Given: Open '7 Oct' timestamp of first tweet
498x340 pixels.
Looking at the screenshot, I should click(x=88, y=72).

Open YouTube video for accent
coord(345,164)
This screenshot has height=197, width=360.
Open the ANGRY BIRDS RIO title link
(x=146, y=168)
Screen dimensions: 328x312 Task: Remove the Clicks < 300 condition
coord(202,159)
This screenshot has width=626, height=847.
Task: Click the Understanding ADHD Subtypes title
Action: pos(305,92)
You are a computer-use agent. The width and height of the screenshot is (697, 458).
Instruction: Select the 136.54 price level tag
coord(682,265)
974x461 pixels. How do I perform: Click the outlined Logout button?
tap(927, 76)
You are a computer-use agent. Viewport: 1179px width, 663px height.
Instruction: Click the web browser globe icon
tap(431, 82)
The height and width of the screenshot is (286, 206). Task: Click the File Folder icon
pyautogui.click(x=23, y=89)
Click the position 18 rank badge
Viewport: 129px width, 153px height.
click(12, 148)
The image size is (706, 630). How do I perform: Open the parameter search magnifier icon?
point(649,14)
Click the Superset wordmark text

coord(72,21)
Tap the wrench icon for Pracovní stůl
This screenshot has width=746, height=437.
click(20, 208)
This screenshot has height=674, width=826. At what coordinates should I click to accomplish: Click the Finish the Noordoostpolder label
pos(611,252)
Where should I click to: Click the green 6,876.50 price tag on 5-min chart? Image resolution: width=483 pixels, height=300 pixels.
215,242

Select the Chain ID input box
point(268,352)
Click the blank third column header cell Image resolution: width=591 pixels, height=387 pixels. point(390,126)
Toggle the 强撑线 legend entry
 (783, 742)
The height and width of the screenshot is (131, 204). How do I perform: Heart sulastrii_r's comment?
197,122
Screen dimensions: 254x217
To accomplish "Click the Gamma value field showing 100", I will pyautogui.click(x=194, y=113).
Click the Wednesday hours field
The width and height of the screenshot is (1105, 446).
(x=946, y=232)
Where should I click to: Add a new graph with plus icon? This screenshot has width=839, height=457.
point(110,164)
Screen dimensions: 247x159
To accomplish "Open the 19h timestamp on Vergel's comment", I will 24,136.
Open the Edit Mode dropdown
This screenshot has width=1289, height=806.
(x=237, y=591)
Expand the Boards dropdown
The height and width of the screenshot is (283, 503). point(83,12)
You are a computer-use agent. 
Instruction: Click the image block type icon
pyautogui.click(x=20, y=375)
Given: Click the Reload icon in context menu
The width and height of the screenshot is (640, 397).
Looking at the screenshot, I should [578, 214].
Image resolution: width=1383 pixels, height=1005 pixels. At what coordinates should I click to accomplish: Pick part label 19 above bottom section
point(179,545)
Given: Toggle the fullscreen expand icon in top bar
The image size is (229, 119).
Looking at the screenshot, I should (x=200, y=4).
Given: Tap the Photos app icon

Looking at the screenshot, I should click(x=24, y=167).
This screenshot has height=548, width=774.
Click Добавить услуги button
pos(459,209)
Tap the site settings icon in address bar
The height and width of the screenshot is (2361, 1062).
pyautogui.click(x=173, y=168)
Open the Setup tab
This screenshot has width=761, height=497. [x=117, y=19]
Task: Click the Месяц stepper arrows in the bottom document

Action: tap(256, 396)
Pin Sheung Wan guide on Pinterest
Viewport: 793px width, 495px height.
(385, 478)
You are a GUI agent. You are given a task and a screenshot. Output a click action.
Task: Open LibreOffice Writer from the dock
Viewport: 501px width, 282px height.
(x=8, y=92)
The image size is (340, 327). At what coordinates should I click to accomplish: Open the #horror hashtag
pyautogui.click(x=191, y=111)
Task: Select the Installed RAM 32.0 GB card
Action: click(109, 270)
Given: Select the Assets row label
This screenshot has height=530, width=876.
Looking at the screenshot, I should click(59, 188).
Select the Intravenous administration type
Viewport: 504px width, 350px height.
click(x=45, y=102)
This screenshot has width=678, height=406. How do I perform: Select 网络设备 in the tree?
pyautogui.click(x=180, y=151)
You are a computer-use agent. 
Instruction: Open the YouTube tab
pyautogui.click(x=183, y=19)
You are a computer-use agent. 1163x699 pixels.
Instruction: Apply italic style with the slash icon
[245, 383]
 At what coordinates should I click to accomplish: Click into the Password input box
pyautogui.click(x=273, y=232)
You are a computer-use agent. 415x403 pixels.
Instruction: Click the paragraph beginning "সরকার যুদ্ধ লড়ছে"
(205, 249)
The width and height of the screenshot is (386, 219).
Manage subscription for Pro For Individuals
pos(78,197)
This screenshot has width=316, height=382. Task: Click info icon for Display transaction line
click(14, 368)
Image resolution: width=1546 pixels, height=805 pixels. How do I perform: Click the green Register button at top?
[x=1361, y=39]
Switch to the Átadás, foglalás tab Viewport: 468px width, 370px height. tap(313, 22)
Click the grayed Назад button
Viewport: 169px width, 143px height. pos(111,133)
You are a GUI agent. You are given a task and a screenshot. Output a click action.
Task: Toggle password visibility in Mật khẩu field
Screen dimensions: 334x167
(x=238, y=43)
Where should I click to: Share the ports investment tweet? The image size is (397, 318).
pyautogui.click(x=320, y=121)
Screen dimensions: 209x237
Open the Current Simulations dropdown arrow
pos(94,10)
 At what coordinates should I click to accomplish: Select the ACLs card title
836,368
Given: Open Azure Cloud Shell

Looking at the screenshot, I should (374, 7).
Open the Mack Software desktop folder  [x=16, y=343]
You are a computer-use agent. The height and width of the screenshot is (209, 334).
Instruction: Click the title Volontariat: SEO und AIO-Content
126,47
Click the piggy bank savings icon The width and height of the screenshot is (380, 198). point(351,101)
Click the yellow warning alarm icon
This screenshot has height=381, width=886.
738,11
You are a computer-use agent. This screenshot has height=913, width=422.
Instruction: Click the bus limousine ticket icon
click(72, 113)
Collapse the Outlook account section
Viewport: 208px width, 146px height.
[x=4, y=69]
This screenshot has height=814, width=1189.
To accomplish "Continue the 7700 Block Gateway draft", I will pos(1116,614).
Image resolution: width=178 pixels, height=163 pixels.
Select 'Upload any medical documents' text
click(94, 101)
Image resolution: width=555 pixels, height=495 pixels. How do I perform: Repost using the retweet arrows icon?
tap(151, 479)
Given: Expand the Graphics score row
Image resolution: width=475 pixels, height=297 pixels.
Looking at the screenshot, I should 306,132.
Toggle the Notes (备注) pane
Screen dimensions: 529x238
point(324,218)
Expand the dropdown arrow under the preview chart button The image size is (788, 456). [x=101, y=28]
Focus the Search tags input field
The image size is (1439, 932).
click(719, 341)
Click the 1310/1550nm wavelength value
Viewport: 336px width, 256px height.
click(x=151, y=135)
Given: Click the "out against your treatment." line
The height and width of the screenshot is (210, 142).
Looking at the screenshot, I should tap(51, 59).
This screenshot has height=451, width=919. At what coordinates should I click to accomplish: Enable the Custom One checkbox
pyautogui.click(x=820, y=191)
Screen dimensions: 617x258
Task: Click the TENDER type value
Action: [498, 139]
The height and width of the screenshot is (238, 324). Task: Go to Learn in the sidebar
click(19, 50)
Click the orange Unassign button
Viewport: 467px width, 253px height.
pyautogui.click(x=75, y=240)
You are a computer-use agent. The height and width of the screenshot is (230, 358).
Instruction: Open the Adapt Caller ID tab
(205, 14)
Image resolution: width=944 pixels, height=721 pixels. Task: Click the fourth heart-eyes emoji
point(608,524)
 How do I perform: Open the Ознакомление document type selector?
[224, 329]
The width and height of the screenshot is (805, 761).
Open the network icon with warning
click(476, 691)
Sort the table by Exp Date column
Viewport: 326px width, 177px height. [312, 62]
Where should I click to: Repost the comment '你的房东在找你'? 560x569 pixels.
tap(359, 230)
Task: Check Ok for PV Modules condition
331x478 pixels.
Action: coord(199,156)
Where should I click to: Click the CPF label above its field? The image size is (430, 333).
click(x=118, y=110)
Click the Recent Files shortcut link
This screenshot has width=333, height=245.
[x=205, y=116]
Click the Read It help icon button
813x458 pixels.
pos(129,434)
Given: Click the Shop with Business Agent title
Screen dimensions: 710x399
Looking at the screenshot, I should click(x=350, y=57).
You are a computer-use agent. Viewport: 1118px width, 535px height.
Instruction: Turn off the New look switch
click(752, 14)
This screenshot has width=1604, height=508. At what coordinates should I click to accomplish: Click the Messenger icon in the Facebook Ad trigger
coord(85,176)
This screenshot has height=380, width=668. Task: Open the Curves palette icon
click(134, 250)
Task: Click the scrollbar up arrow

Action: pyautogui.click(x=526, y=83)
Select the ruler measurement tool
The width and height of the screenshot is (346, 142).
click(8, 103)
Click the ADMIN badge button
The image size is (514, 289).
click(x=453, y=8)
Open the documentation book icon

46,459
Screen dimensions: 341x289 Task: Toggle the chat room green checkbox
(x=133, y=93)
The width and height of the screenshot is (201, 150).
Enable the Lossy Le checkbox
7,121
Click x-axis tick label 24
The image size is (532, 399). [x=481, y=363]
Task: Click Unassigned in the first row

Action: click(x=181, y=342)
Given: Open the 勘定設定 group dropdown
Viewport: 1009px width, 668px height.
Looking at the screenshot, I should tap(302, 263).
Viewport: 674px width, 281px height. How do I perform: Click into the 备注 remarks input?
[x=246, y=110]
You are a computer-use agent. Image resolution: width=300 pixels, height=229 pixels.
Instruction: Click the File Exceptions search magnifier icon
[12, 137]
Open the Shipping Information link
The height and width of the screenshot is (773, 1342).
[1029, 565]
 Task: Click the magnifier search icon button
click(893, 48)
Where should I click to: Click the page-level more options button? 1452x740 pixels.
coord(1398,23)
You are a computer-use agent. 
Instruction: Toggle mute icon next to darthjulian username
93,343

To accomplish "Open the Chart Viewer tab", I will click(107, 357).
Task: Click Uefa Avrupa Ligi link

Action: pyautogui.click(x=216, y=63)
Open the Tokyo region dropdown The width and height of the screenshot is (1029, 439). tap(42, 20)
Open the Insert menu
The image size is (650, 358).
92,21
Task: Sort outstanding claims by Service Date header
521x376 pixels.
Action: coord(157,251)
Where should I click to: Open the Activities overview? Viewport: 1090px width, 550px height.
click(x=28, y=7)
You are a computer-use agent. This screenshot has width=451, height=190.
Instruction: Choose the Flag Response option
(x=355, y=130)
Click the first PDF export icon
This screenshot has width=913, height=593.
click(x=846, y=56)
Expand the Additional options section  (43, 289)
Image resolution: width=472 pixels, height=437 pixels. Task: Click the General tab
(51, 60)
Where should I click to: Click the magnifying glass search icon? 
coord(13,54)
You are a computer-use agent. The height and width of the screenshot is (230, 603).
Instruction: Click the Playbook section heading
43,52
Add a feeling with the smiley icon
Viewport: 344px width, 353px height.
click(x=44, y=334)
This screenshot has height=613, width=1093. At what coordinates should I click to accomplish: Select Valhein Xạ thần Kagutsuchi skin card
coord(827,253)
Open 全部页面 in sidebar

### What is needed
Your answer should hold every line of the entries that contains the string "menu".

### Solution for this exercise
Given: Click the Reload icon in context menu
Open the Insert menu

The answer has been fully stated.